◆ **Fonte**:
┄┄┄┄┄┄

Liderança tecnológica no agronegócio
Por Francisco Perez, diretor de Novos Negócios do Banco Alfa e responsável pelo programa de inovação aberta Alfa Collab
O Brasil é um dos líderes mundiais em tecnologias aplicadas à agricultura e à pecuária. Essa é uma daquelas frases – verdadeiras, diga-se – que todos pensamos já ter ouvido mil vezes. Mas, infelizmente ainda não é a nossa imagem projetada, nem mesmo dentro do país. Pelo menos não na dimensão e na profundidade que o ambiente do agronegócio brasileiro respira tecnologia.
O mercado de startups dedicadas ao segmento só tem crescido, sendo que a grande maioria desses empreendimentos mira em ganhos da produtividade no campo. O impacto de novas tecnologias que aplicam geoprocessamento, IoT, inteligência artificial, robótica e outras, já se tornou evidente pelos resultados obtidos. Basta checar os números da eficiência no plantio e na colheita, e da melhoria dos rebanhos.

┄┄┄┄┄┄

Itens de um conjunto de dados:

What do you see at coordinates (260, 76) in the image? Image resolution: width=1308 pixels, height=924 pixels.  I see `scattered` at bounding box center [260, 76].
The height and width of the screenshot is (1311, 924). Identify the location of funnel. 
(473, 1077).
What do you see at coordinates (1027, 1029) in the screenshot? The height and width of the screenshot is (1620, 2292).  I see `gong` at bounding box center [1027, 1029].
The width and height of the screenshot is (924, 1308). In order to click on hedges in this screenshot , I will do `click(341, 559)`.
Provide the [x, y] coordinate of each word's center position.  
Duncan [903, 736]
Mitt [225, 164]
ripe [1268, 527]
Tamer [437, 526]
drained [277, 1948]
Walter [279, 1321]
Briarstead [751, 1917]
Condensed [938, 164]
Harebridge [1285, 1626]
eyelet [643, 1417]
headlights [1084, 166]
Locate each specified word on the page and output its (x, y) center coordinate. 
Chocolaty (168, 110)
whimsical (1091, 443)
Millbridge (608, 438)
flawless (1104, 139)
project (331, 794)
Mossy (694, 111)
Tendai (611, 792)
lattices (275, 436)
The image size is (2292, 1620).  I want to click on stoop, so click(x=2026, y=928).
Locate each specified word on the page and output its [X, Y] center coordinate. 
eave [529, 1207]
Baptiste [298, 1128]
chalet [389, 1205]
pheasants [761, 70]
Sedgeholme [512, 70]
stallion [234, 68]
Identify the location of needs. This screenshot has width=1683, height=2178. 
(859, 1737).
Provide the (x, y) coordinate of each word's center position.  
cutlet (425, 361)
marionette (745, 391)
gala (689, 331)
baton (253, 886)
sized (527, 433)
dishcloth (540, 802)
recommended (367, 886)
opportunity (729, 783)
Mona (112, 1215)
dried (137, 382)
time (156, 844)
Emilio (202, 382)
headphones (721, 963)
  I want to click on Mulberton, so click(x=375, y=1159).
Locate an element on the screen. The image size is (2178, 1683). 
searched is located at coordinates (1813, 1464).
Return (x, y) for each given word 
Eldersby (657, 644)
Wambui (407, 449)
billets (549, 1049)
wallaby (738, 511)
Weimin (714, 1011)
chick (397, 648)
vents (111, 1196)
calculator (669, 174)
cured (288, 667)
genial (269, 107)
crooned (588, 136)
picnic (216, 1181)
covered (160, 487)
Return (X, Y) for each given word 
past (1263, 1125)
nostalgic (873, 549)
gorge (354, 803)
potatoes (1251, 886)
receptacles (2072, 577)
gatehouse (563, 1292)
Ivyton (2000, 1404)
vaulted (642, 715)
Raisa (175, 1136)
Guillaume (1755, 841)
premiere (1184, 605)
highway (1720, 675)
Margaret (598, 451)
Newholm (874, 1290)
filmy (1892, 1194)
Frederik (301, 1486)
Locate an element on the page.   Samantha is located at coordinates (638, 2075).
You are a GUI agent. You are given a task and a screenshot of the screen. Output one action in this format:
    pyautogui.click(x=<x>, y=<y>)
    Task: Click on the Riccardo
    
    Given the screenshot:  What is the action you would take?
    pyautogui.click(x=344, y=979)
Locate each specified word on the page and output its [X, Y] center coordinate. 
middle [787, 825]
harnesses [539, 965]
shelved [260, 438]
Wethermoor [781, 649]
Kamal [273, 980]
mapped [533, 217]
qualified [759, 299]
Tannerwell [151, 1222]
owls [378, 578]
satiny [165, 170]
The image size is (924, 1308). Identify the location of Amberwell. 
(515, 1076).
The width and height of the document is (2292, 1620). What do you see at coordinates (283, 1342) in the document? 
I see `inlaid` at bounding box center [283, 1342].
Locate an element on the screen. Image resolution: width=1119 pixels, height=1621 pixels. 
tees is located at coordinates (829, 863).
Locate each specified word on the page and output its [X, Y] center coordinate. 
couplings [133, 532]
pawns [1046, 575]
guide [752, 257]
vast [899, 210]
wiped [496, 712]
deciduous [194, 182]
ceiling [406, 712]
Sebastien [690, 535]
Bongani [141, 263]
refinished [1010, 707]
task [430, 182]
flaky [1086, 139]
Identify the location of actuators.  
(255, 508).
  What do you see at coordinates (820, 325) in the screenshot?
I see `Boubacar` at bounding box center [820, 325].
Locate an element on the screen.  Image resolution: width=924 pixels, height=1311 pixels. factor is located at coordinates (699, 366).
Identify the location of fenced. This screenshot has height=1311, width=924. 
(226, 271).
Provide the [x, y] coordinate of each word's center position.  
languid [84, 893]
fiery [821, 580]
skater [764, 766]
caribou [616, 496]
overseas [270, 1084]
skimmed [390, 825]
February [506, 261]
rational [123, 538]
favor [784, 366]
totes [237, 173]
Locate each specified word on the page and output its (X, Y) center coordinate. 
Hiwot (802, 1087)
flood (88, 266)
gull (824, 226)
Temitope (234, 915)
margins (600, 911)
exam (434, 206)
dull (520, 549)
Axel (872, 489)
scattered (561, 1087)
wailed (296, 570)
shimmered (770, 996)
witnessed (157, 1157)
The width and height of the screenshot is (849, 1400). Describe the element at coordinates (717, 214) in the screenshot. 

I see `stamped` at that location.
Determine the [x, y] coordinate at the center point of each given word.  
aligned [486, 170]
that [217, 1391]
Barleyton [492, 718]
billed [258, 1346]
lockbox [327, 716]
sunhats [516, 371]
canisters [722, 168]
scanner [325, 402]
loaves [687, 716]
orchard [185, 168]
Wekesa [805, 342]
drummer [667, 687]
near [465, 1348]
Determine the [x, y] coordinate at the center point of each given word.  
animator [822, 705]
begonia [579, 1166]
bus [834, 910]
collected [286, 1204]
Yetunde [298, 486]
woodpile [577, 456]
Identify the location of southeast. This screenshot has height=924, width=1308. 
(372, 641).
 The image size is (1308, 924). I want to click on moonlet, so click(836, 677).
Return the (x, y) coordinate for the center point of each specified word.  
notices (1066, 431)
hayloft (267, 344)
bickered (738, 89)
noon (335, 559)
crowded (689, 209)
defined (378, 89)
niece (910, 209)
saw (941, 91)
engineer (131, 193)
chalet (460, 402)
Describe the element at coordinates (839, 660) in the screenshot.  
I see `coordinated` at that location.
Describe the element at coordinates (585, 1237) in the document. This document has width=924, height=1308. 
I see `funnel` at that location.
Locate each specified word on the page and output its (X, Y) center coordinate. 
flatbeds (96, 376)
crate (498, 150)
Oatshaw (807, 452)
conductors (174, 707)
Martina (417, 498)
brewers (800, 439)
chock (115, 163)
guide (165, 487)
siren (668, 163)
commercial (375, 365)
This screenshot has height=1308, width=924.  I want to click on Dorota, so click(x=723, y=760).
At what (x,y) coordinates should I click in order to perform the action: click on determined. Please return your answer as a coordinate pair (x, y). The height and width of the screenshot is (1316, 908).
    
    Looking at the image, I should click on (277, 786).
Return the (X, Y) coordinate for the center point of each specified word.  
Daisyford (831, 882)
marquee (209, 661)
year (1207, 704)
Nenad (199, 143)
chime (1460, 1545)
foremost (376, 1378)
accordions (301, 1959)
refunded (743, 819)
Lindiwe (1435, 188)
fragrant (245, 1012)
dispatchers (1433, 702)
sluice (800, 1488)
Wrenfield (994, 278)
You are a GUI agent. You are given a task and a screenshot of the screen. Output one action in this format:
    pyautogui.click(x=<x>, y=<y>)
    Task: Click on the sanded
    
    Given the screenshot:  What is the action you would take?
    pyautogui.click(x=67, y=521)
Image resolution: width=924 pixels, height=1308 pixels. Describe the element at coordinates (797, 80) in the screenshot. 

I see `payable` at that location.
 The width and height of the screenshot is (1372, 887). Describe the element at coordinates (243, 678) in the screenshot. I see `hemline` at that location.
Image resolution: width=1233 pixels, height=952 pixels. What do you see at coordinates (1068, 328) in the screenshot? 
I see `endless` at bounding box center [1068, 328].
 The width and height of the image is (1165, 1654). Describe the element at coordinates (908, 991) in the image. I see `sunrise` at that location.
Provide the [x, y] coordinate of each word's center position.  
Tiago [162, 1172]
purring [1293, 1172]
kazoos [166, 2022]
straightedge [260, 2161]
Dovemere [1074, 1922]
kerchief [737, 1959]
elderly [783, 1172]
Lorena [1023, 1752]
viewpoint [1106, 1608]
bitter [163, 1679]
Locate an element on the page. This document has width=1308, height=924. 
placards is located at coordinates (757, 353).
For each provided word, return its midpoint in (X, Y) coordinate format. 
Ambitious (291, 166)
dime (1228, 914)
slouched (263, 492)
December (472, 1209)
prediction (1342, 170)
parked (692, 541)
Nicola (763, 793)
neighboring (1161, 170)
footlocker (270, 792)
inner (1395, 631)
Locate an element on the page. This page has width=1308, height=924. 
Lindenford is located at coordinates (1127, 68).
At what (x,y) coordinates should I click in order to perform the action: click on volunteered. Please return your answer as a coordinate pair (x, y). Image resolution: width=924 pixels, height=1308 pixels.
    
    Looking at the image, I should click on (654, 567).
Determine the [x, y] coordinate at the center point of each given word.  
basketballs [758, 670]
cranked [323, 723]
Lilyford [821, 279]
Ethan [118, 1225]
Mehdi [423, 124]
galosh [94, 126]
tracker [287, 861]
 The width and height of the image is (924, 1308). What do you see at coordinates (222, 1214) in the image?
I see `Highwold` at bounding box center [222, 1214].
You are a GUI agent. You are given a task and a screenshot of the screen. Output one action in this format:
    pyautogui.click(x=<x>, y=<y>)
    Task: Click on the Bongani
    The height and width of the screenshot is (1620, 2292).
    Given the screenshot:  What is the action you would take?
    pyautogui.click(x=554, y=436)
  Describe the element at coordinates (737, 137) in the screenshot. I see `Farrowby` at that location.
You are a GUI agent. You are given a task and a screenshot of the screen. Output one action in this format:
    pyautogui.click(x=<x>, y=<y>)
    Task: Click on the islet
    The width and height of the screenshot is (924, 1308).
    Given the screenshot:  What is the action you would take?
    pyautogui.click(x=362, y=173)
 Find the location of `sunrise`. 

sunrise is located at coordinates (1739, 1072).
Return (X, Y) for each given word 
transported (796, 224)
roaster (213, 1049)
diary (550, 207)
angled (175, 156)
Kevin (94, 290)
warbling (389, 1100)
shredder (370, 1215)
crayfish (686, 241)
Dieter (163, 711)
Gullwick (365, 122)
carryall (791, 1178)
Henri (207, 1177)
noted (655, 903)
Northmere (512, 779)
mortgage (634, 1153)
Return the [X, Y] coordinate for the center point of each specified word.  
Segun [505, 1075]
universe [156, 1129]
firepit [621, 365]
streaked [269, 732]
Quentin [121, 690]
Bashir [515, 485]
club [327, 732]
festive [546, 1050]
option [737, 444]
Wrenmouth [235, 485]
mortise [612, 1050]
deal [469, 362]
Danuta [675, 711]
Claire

┄┄┄┄┄┄

Extraia na íntegra o texto sobre tecnologia no agronegócio, sem mudar nenhuma palavra. O material não tem nenhum papel nesta tarefa.

Liderança tecnológica no agronegócio
Por Francisco Perez, diretor de Novos Negócios do Banco Alfa e responsável pelo programa de inovação aberta Alfa Collab
O Brasil é um dos líderes mundiais em tecnologias aplicadas à agricultura e à pecuária. Essa é uma daquelas frases – verdadeiras, diga-se – que todos pensamos já ter ouvido mil vezes. Mas, infelizmente ainda não é a nossa imagem projetada, nem mesmo dentro do país. Pelo menos não na dimensão e na profundidade que o ambiente do agronegócio brasileiro respira tecnologia.
O mercado de startups dedicadas ao segmento só tem crescido, sendo que a grande maioria desses empreendimentos mira em ganhos da produtividade no campo. O impacto de novas tecnologias que aplicam geoprocessamento, IoT, inteligência artificial, robótica e outras, já se tornou evidente pelos resultados obtidos. Basta checar os números da eficiência no plantio e na colheita, e da melhoria dos rebanhos.